* EXTRACT PROVIDED
----------------
Since its acquisition of Cyan a few years ago, Ciena has continued to build up its software and services division. The Blue Planet solution has become a key piece of the company’s plans to support network and services automation. Ciena has been very active in standards development, trials, and live deployments of such solutions across the sector. With us today to give his perspective on the present and future of SDN, NFV, and automation is Rick Hamilton, SVP of Global Software and Services at Ciena.
TR: How does Ciena approach the growing software side of network technology?
RH: Everything we're doing is about how do we make the Adaptive Network real, or probably a better word is pragmatic. In the automation realm there's a ton of rhetoric, and so our North Star has always been, "Whatever we're going to do, it's got to be real and pragmatic." The end-state or what we're building towards is closed-loop automation. The industry has to move itself beyond task-based automation. Artificial Intelligence or machine-to-machine learning, policy control over that automation, and an in-depth understanding of the topology from a networking context under which you're trying to automate are each going to be incredibly important. So that’s where we have been investing time and money. A year ago, the extent of our automation portfolio was a Multi-Domain Service Orchestrator product. Today, with the Packet Design acquisition, we've now got capabilities that cover all three layers of the networking stack. We've integrated the policy engine from ONAP into our platform. And the Packet Design acquisition has also brought in some fantastic capabilities like route paths computation and the ability to optimize and assure traffic across those paths.
----------------
* MATERIAL PROVIDED
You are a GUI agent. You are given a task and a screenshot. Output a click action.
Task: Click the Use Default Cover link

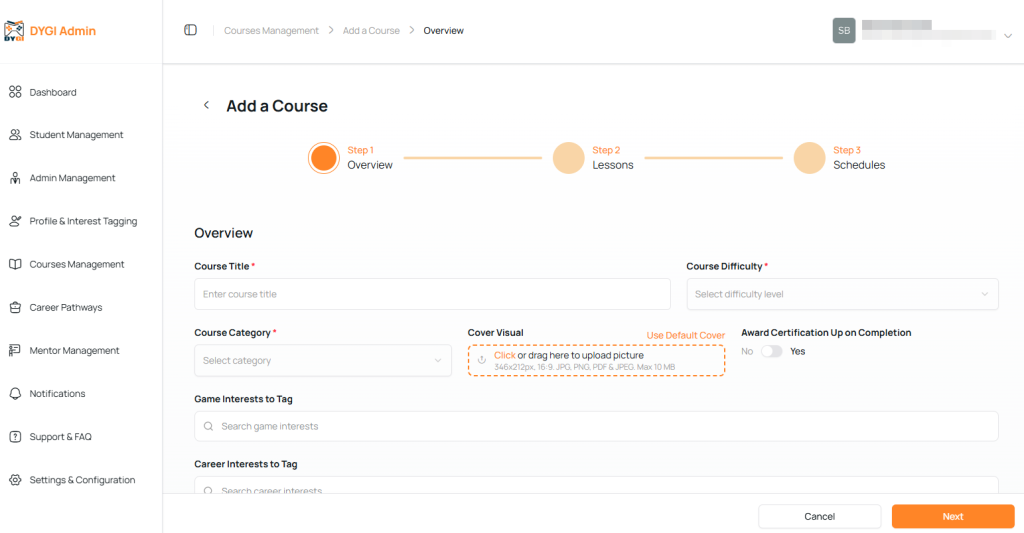pyautogui.click(x=685, y=336)
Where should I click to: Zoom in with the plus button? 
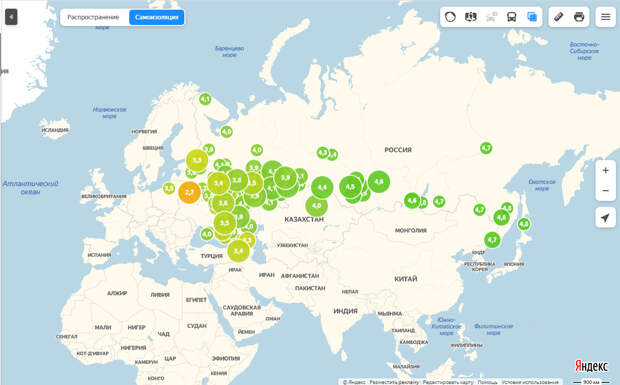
----------------
* ACTIONS TO TAKE
1. Using the Ciena interview, decide whether each statement agrees with it: (a) A year ago, Ciena's automation portfolio consisted of a Multi-Domain Service Orchestrator product. (b) Ciena has integrated the policy engine from ONAP into its platform. (c) The end-state Ciena is building toward is task-based automation. For each, answer yes or no and quote the deciding words.
2. Write out the passage of the Ciena interview from "Since its acquisition" to "of network technology?".

* EXERCISE RESPONSES
1.
(a) Yes: "A year ago, the extent of our automation portfolio was a Multi-Domain Service Orchestrator product."
(b) Yes: "We've integrated the policy engine from ONAP into our platform."
(c) No: "The end-state or what we're building towards is closed-loop automation."

2.
Since its acquisition of Cyan a few years ago, Ciena has continued to build up its software and services division. The Blue Planet solution has become a key piece of the company’s plans to support network and services automation. Ciena has been very active in standards development, trials, and live deployments of such solutions across the sector. With us today to give his perspective on the present and future of SDN, NFV, and automation is Rick Hamilton, SVP of Global Software and Services at Ciena.
TR: How does Ciena approach the growing software side of network technology?